> [PROBLEMS AND TASKS]:
a: In the records, begin at the line that has "Toevoegen aan winkelwagen (23, 284)" and stop after the last line of the records. Give those lines again, switching "Etsen" to "Gravures" and leaving everything else unchanged.
b: Please continue the article about the Portland Water Bureau's new director from where it stops.

> [DOCUMENT EXTRACT]:
▼▼▼

On Wednesday Fish announced Michael Stuhr, the bureau's chief engineer, will be the next director. Stuhr will replace David Shaff, who is retiring.

Stuhr’s new annual salary will be $180,000. He will assume his duties Aug. 31.

“I am delighted that Mike Stuhr accepted my offer to lead the Portland Water Bureau,” Fish says. “He has extensive experience with Portland’s unique water system and has an outstanding track record as the bureau’s Chief Engineer. I believe Mike is the right leader to continue the bureau’s proud tradition of delivering high-quality, reliable, and safe drinking water to nearly 1 million Oregonians, from forest to faucet.”

As the bureau's chief engineer for the past 10 years, Stuhr has worked on such major capital projects as the new Interstate Operations and Maintenance Center and the Dam 2 Towers project in the Bull Run Watershed. He also served as co-chair of the Water and Waste Water Task Group for the Oregon Resilience Plan, a 50-year seismic resilience plan to guide policy and investments statewide.

▲▲▲

> [EXTRACTED DATA]:
▼▼▼

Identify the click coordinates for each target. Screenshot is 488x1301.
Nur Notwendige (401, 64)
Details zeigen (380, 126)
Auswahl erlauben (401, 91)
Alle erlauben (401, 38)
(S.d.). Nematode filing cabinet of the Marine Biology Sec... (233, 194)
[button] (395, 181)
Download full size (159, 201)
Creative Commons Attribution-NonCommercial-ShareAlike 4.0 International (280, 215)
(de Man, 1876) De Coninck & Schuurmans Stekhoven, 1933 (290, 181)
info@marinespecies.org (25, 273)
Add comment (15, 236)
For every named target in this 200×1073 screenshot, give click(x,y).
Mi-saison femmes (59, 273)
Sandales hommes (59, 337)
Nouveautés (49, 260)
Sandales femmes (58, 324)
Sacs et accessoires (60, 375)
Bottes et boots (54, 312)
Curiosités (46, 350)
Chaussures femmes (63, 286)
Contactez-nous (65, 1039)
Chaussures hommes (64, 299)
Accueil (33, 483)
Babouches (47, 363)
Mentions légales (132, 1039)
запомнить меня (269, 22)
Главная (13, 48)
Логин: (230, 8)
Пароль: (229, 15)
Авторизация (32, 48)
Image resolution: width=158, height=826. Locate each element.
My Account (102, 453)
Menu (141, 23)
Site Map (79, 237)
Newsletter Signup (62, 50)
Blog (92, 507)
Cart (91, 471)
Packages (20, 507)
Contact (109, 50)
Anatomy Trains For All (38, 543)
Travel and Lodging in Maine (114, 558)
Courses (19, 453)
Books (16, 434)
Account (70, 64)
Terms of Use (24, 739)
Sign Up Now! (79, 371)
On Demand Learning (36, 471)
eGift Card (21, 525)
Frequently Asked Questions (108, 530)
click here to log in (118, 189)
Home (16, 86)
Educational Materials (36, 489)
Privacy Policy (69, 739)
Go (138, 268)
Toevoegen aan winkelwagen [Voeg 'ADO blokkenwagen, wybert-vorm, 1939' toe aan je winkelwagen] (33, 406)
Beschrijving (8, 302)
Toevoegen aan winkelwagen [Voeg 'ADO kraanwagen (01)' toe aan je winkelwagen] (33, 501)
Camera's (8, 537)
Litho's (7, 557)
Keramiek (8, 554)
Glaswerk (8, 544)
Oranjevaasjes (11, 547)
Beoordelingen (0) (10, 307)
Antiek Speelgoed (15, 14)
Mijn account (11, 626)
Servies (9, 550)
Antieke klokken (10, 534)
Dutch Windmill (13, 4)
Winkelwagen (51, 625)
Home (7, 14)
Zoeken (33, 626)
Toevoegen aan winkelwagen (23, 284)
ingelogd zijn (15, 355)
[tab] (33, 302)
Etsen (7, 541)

▲▲▲

> [TASK-BY-TASK ANSWERS]:
a:
Toevoegen aan winkelwagen (23, 284)
ingelogd zijn (15, 355)
[tab] (33, 302)
Gravures (7, 541)

b:
“I am honored to be chosen by Commissioner Fish to serve as Director of the Portland Water Bureau,” Stuhr says. “I look forward to working with Commissioner Fish and the City Council on our shared priorities: stabilizing rates, providing strong oversight on major capital projects, improving our customers’ experience, and ensuring that we have a resilient and safe water system for generations to come.”

Stuhr’s appointment follows a national recruitment to fill the position. The other two finalists were also bureau employees. They were Edward Campbell, the resource protection and planning group director, and Chris Wanner, the bureau’s director of operations.

Stuhr holds a B.S. from the United States Military Academy at West Point, an M.B.A. from the University of California at Davis, and a Master of Science in Civil Engineering from Stanford University.

The first major project Stuhr is likely to oversee is the disconnection of the open reservoirs in Mount Tabor. The City Council is expected to approve a land use change for the bureau to proceed with the controversial project on Aug. 19.